*** Source text Section Begins ***

To save an existing data frame or tibble as a text file, the simplest method is to use write_delim() (or write_csv() and write_tsv()) from the readr package. These functions work similarly to the reading functions mentioned earlier, but you need to specify both the data frame and the file name.

Tip

Text files are best for small to medium-sized data sets. Large data sets can result in unnecessarily large files, so more efficient binary data formats like .RData, which can be created with the save() function and read with load(), should be used. Even better alternatives are the highly efficient open formats Parquet and Feather, which can be used across R, Python, and many other languages.

Exercises

  1. Inspect the help for the read_delim() function from the readr package. Which argument sets the column separator? Which argument sets the decimal separator? Which argument sets the character(s) for missing values?

  2. Import the file homework.csv and display the resulting tibble on the screen. Make sure to use the correct column and decimal separators! What are the data types of the four columns?

*** Source text Section Ends ***
*** Supplied records Section Begins ***

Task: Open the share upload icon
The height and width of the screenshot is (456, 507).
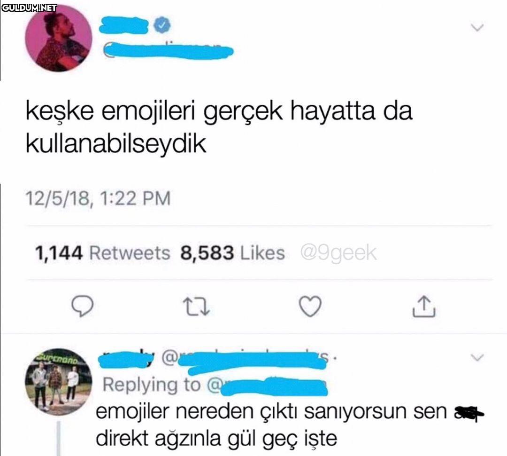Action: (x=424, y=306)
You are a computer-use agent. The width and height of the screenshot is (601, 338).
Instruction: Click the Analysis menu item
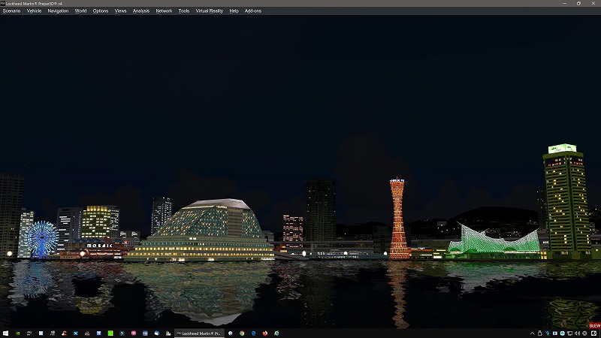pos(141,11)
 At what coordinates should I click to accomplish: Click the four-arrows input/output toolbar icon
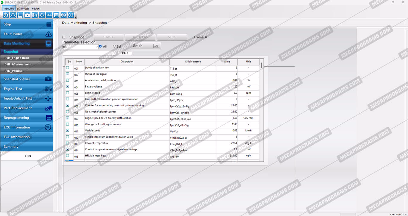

*** Supplied records Section Ends ***
*** Supplied records Section Begins ***

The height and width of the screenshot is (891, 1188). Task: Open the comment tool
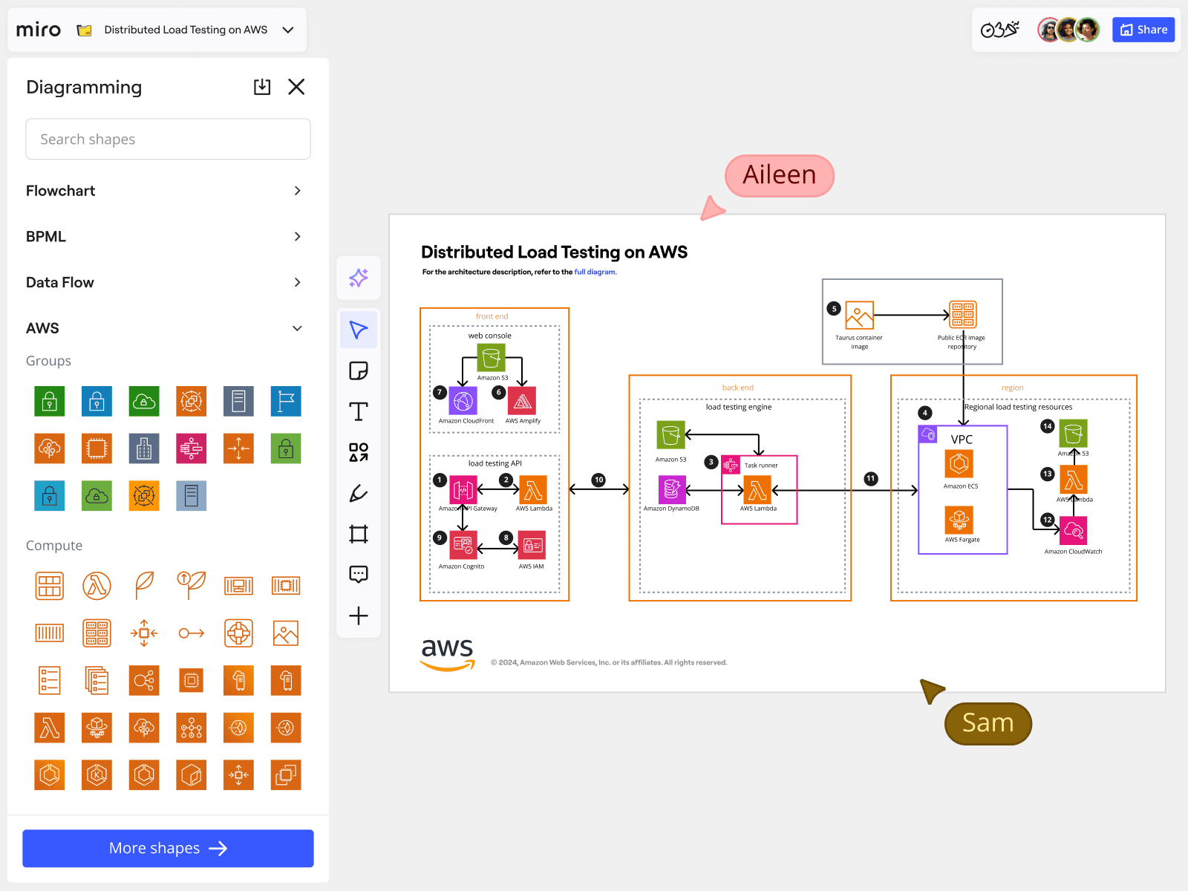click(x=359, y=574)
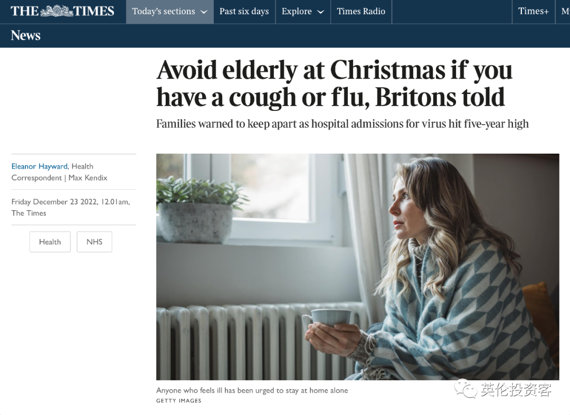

*** Supplied records Section Ends ***

§ **Task instructions**
A – Decide whether each statement agrees with the text on saving data frames. Answer yes or no for each, and quote the words from the text that decide it.
(i) Text files are recommended for large data sets.
(ii) Files in the .RData format can be read with load().
(iii) Parquet and Feather can be used only within R.
B – Answer these questions from the text on saving data frames.
(i) Which package provides write_delim()?
(ii) Which function creates .RData files?
(iii) Which file does the second exercise ask you to import?
The material comes from a different source than the text on saving data frames.

§ **Responses by task**
A –
(i) No: "Text files are best for small to medium-sized data sets."
(ii) Yes: "which can be created with the save() function and read with load()"
(iii) No: "which can be used across R, Python, and many other languages"

B –
(i) readr
(ii) save()
(iii) homework.csv